**ARTICLE**
○ ○ ○ ○ ○

Le but de ce post est d’apporter des informations sur un sujet généralement méconnu des collectionneurs, l’équipement de la cavalerie à partir de 1915, car peu traité dans les articles et ouvrages publiés sur le sujet. Cet équipement sera utilisé pendant toute la guerre, et bien au-delà, puisque la plupart des pièces qui le constituent serviront jusqu’en 1940. Il n’a malheureusement jamais été étudié à fond. Il est par exemple totalement absent des livres sur l’armée française parus chez Verlag sous les plumes de Stéphane Dekerle et Laurent Mirouze, qui constituent pourtant des références.

○ ○ ○ ○ ○

**Lignes pour repérer des éléments décrits**

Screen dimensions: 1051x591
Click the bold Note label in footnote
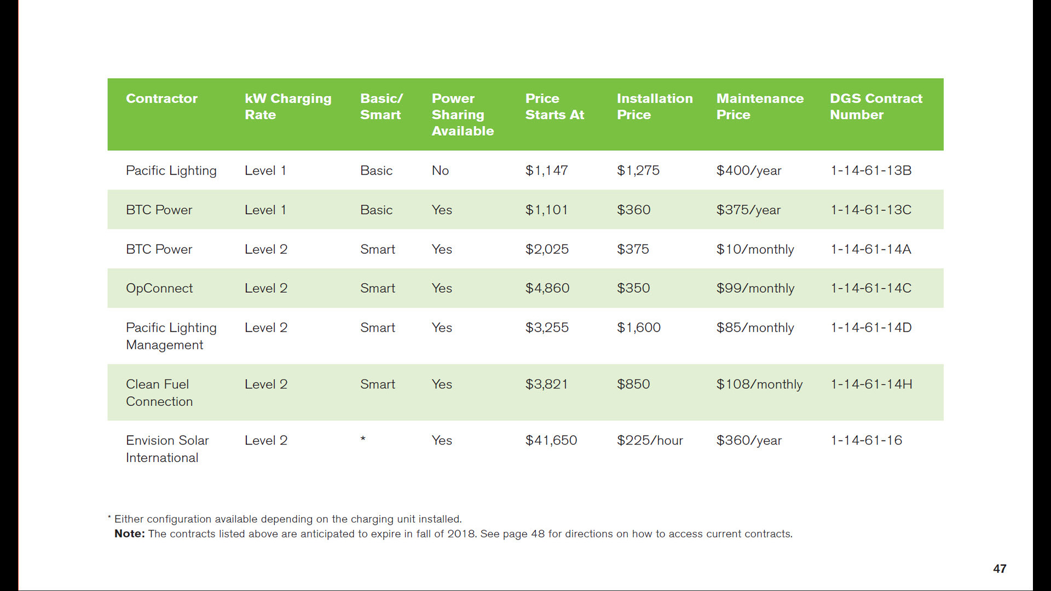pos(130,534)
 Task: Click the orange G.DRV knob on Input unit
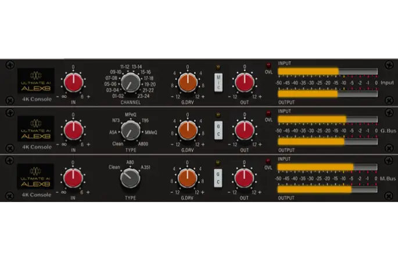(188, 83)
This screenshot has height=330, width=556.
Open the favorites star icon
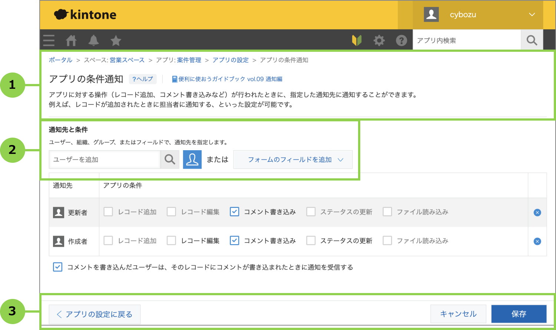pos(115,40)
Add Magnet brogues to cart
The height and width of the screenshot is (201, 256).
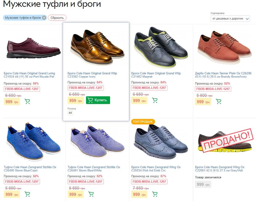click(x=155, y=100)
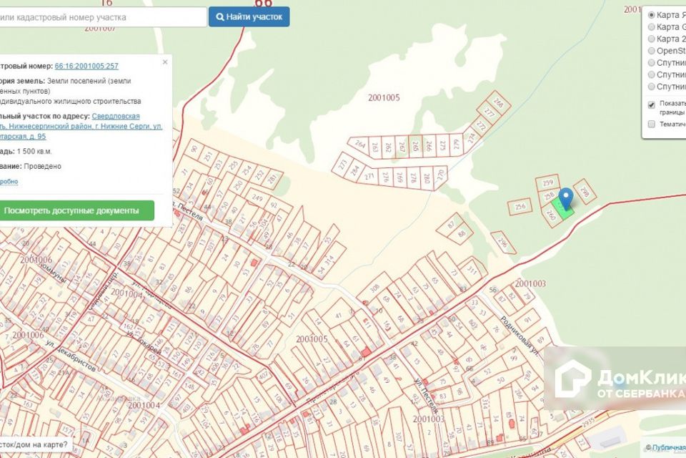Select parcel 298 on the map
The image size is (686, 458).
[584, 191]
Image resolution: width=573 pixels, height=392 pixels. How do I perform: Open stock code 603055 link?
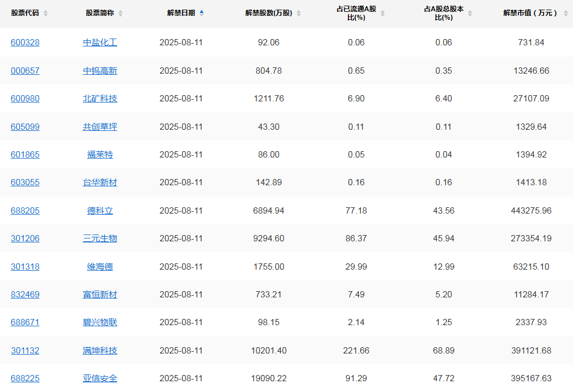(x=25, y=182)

○ ○ ○ ○ ○

**CONSIGNES**
**a.** Répondez à ces questions sur l'article consacré à l'équipement de la cavalerie :
(i) À partir de quelle année date l'équipement dont il traite ?
(ii) Jusqu'en quelle année la plupart de ses pièces serviront-elles ?
(iii) Chez quel éditeur sont parus les livres de Stéphane Dekerle et Laurent Mirouze ?
**b.** Poursuivez l'article sur l'équipement de la cavalerie à partir de la fin du texte.
Les lignes ne sont d'aucune utilité ici.

**RÉPONSES**
**a.**
(i) 1915
(ii) 1940
(iii) Verlag

**b.**
La tenue de la cavalerie, qui n’est plus adaptée aux nouvelles conditions de combat (le plus souvent à pied) de cette subdivision, est réformée par la Notice sur l’habillement, l’équipement, le campement, l’armement et le paquetage de la cavalerie en campagne du 5 juillet 1916, dont voici le préambule :
« Les nécessités de la guerre ont conduit à modifier l’habillement, l’équipement, le campement, l’armement et le paquetage de la Cavalerie. Le but de la présente notice est d’uniformiser et de codifier les mesures particulières prises par les différents corps depuis le début des hostilités.
Elle fixe :
Une tenue et un mode de paquetage identiques pour toutes les subdivisions d’armes (spahis exceptés).
Elle détermine :
La nomenclature des effets d’habillement, d’équipement, de campement et d’armement, l’outillage et les vivres du cavalier ;
Le harnachement du cheval ;
La répartition des divers effets sur l’homme et sur le cheval ;
L’habillement, l’équipement, le campement, l’armement, l’outillage et les vivres du cavalier du régiment de cavaliers à pied, et leur répartition sur l’homme et dans le havresac. »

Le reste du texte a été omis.